It’s also led to growing tension between people who stay at the Sullivan Arena and residents of the surrounding neighborhood.

“We need to all come together as a community, and a city, and say we’re not leaving it to one street to pick up the rubbish, we’re not leaving it to one street to deal with this situation, we’re not leaving it to one small, poor community to take on this,” Gillian Tribble said.

Tribble lives on Eyak Drive and is the self-described neighborhood clean up team who sets off with a garbage bag at least twice a week to pick up garbage.

“I’m the street walker, pick-up chick,” Tribble joked. “I walk the streets and I pick up the trash.”

She says she’s picks up about three bags of trash on her small street every few days — everything from cigarette butts to old food and clothes with the tags still on. She says it’s just about everything one can think of.

“Oh good lord.

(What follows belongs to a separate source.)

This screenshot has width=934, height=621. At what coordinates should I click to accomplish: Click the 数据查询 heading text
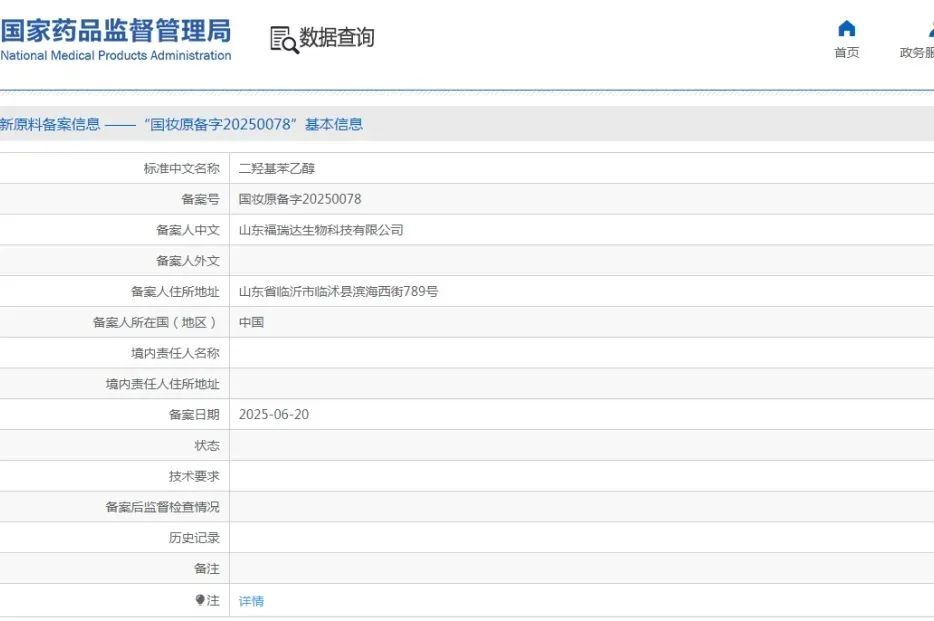337,38
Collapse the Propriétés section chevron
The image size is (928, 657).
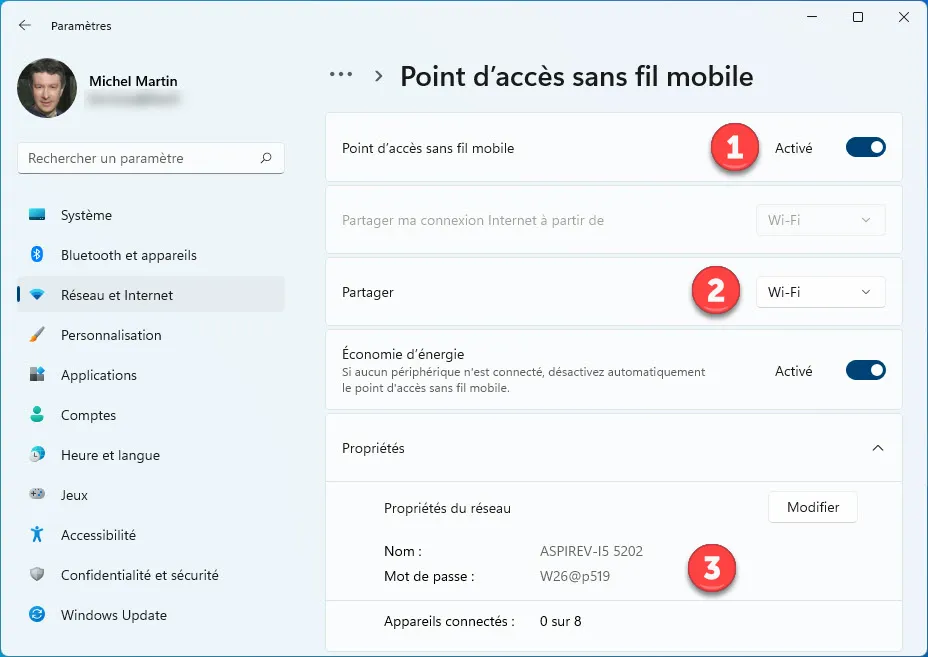pos(877,449)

I’ve picked up needles, I’ve picked up ... There’s an electrical box up there and apparently somebody set up a bar,” Tribble said.

99 Plus 1, a recently formed for profit organization, operates the shelter.

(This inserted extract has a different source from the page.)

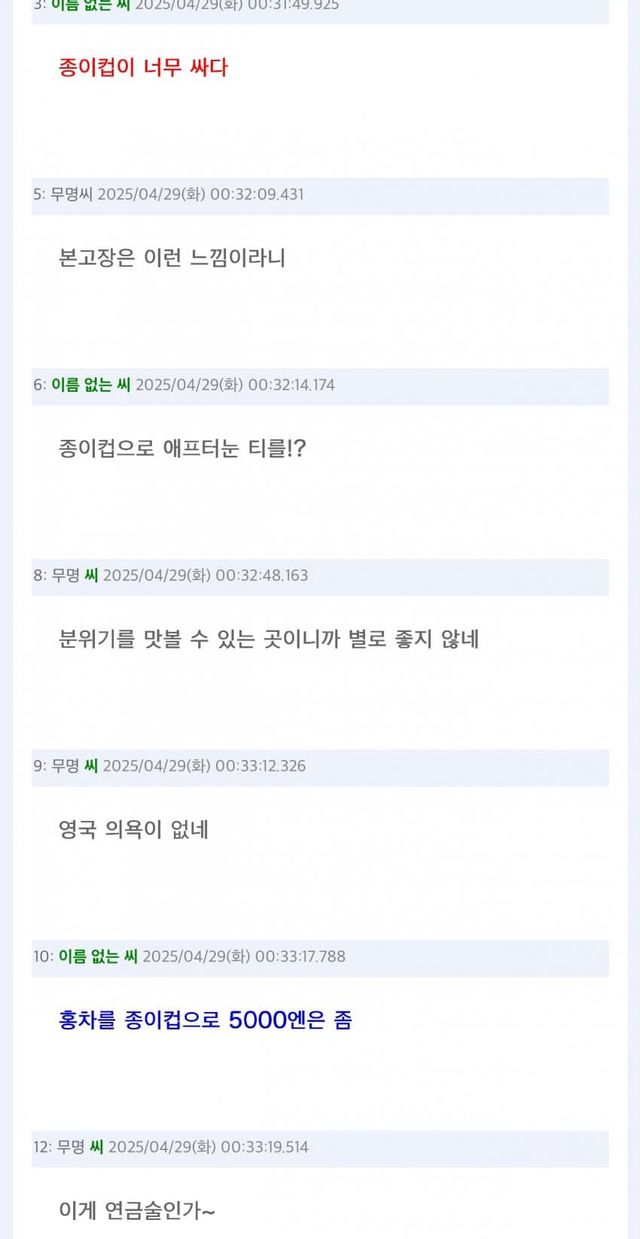Click the blue comment "홍차를 종이컵으로 5000엔은 좀"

This past Monday, Anchorage Health Department Director Joe Gerace led a pre-planned tour through the Sullivan Arena for reporters. The shelter was orderly and calm at that time.

“You can see I don’t see a lot of trash,” Gerace said about the inside of the shelter. “It’s clean. This is a normal, what I would expect to see from the shelter.”

In response to an email to the mayor’s office asking if 99 Plus 1 is supposed to clean up the property around the arena, spokesperson Corey Allen Young replied: “no.”

Rene Kennicott has lived on the street for about 30 years. She says she’s never seen conditions like they are now.

“It makes me really sad that we have to live in this and that I have to drive through it to get home,” Kennicott said. “I have to live in it every day, all day long.”

On Monday, the Anchorage Assembly unanimously supported the proposed strategy that calls for several smaller shelters throughout the city, in combination with the several existing privately-run shelters. But that won’t happen until next summer.

Until then, the shelter will remain at the Sullivan Arena at least through December.

Tribble says she has prayed with unhoused people who walk past her house.

“I don’t think the homeless actually want to be in the Sullivan,” Tribble said.